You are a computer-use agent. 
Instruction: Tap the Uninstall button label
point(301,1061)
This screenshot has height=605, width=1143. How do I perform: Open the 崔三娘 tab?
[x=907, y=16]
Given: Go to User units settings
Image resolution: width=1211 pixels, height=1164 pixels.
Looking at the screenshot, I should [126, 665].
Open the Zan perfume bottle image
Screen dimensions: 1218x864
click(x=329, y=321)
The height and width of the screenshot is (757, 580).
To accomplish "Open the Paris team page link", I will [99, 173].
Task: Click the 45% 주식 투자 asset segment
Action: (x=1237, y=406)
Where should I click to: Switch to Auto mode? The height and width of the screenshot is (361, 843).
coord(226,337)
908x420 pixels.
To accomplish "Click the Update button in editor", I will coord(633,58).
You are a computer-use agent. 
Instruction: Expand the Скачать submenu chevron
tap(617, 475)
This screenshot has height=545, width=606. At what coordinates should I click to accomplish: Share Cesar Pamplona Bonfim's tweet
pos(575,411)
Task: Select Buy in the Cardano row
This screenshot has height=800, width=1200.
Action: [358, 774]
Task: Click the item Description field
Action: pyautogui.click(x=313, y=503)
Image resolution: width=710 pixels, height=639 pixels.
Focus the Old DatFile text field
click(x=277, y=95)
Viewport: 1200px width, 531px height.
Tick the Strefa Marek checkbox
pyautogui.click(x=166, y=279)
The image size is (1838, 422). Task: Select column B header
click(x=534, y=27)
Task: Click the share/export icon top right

WHAT NEEDS TO BE DONE: Nothing but the lines from the start of the data above through the line with "908x420 pixels." should appear in your answer, copied exactly.

YOUR SOLUTION:
You are a computer-use agent. 
Instruction: Tap the Uninstall button label
point(301,1061)
This screenshot has height=605, width=1143. How do I perform: Open the 崔三娘 tab?
[x=907, y=16]
Given: Go to User units settings
Image resolution: width=1211 pixels, height=1164 pixels.
Looking at the screenshot, I should [126, 665].
Open the Zan perfume bottle image
Screen dimensions: 1218x864
click(x=329, y=321)
The height and width of the screenshot is (757, 580).
To accomplish "Open the Paris team page link", I will [99, 173].
Task: Click the 45% 주식 투자 asset segment
Action: (x=1237, y=406)
Where should I click to: Switch to Auto mode? The height and width of the screenshot is (361, 843).
coord(226,337)
908x420 pixels.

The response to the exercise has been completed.